A massive study has revealed that current levels of carbon dioxide in the atmosphere have not been reached in 14 million years on Earth, and points to the inhospitable climates humanity is headed towards.
This publication is in the magazine SciencesH (A new window) (in English) Tracks carbon dioxide levels from 66 million years BC to today’s global warming with unprecedented precision.
This shows us how strange what we are really doing in Earth’s history is.
Lead author Berbil Hüneş, a researcher at Columbia University in New York, explains to AFP.
The last time our planet’s atmosphere contained the same concentration of the major greenhouse gas (CO2) as it does today, about 420 parts per million (ppm), was about 14 to 16 million years ago.
This dates back much longer than scientists previously estimated (3 to 5 million years ago).
For example, 14 to 16 million years ago, there was no ice cover on Greenland.
gold, Our civilization has become accustomed to the sea levels we currently live in, to hot tropical regions, cold Arctic regions, and temperate regions that benefit from abundant rainfall.
Purple Honish warns.
Our species […] It has evolved for only 3 million years. We have never experienced anything like these hot climates before.
Before the industrial era, the concentration of carbon dioxide in the atmosphere was about 280 parts per million. This has increased by half with human activities, causing temperatures to rise by about 1.2 degrees Celsius.
If our emissions continue, the concentration could rise to 600 or 800 ppm, rates that were reached during the Eocene (30 to 40 million years ago), before Antarctica was covered by ice and when the planet’s wildlife and plants were very different, on the Example: large insects.
The study was published on Thursday in science It is the result of seven years of work by a group of 80 researchers in 16 countries. Their conclusions are now considered a scientific consensus.
Their contribution lies not in collecting new data, but in the painstaking work of re-evaluating and compiling existing work to update it and classify it according to its reliability, which made it possible to use the best data in order to draw a comprehensive picture.
To reconstruct past climates, one well-known technique is to recover air bubbles from deep within the ice caps that trapped the composition of the atmosphere at the time. But this technology only allows us to go back a few hundred thousand years.
To move forward, you have to use indirect signs. The chemical study of ancient minerals, leaves or plankton has made it possible to deduce the concentration of carbon dioxide at certain older periods.
Over the past 66 million years, the warmest period Earth has ever known was about 50 million years ago, with carbon dioxide concentrations at 1,600 ppm and temperatures 12°C warmer than today.
The latter declined slowly until 2.5 million years ago and in the time of ice ages, the concentration of carbon dioxide fell to 270-280 ppm.

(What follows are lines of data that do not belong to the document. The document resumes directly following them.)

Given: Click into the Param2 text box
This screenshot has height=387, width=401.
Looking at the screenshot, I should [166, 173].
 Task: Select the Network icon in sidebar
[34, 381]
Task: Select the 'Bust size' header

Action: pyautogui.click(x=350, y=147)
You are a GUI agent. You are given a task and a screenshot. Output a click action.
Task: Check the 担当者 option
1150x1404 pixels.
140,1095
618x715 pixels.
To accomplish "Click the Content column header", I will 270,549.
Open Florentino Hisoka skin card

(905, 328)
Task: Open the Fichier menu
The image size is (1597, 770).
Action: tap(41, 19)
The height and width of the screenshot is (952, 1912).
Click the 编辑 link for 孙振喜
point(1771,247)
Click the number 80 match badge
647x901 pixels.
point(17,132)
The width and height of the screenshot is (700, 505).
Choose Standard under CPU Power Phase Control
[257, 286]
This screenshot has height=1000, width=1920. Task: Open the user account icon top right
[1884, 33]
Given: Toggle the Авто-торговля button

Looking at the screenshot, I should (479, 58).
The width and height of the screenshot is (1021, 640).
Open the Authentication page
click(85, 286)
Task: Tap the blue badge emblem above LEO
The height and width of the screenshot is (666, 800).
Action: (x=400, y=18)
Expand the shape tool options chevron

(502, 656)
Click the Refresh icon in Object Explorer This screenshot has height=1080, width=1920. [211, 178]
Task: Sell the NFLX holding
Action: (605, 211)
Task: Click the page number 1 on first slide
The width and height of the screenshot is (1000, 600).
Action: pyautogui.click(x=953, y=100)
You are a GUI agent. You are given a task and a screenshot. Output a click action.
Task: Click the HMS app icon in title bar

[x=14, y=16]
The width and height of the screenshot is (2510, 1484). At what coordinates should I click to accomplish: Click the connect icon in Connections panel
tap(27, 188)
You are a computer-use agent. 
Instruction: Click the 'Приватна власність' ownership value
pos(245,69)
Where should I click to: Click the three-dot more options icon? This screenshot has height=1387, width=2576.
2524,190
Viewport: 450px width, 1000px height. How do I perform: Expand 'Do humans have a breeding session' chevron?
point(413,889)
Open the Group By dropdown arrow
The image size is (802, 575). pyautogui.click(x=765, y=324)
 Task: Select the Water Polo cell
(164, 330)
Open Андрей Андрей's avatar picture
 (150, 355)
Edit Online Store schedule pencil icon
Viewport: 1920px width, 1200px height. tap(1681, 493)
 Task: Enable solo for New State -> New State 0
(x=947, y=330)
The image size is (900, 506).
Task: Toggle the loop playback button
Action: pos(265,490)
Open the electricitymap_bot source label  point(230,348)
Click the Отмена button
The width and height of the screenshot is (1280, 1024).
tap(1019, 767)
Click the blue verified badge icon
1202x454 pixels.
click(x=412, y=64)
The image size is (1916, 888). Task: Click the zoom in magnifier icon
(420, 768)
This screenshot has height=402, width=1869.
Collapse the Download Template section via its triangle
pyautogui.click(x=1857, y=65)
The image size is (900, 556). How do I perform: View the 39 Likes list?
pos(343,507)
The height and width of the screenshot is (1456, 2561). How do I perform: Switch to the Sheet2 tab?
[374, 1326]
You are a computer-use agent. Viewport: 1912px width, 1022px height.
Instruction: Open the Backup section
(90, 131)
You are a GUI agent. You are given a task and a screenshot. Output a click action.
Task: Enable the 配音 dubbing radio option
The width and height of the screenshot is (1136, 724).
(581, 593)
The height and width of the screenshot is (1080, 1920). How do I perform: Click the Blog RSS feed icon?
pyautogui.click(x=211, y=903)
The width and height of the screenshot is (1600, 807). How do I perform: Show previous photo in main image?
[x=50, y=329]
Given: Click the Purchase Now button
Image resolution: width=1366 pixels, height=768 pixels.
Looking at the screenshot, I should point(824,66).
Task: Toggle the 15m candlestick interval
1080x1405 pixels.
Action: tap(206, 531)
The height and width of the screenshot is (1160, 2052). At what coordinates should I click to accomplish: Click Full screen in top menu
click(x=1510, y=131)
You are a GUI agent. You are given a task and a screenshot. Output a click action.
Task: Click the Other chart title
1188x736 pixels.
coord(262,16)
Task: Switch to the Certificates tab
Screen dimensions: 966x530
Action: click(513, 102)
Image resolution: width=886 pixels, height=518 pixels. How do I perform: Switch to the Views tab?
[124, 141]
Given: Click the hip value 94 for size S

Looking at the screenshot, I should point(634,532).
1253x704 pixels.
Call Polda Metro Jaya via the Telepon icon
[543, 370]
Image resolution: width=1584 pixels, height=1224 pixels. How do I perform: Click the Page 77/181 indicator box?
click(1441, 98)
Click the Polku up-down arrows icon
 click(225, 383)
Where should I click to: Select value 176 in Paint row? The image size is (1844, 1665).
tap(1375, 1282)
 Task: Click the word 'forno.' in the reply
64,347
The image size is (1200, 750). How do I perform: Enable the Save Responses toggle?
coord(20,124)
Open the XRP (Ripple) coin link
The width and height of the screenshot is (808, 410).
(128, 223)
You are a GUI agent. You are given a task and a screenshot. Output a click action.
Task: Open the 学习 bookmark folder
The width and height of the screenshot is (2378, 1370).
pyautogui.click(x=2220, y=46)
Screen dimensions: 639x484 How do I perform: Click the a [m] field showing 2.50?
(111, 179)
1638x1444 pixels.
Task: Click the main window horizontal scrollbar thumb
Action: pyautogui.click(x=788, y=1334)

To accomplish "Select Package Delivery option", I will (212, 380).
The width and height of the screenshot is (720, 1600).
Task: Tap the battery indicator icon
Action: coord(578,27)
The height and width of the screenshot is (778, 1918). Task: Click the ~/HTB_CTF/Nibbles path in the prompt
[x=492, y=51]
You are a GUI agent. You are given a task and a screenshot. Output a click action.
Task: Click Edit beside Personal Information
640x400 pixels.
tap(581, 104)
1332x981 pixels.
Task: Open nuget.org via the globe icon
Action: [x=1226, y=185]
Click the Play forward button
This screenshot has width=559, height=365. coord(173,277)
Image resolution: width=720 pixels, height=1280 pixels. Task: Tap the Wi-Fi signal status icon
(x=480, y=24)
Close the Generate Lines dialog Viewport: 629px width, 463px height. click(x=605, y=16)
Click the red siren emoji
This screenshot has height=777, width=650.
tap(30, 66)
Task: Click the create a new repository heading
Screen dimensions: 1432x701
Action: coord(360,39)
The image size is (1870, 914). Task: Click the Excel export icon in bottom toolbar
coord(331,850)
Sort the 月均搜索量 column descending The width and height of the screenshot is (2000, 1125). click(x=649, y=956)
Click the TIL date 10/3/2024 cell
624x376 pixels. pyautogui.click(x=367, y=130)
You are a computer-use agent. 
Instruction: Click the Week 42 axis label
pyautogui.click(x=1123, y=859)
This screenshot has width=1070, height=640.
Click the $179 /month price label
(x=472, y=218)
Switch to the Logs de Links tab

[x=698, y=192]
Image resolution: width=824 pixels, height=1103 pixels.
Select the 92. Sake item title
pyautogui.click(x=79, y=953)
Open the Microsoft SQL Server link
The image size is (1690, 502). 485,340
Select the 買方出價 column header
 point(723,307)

These levels remained stable until humanity burned fossil fuels on a large scale.
Disastrous consequences
According to the study, doubling the rate of carbon dioxide concentration would lead to a gradual rise in the temperature of the planet, over hundreds of thousands of years, until it reaches +5 to 8 degrees Celsius, due to the cascading effects that may be caused by increasing temperatures.
Thus, melting polar ice reduces its ability to reflect sunlight, which increases the speed of melting, etc.
The study shows that 56 million years ago, Earth’s atmosphere experienced a rapid increase in carbon dioxide concentration similar to that seen today that caused massive changes in ecosystems and took about 150,000 years to dissipate.
We are here for a very long time, unless we can capture carbon dioxide from the atmosphere and stop our emissions very soon
Purple Honish sums up.
“Hardcore beer fanatic. Falls down a lot. Professional coffee fan. Music ninja.”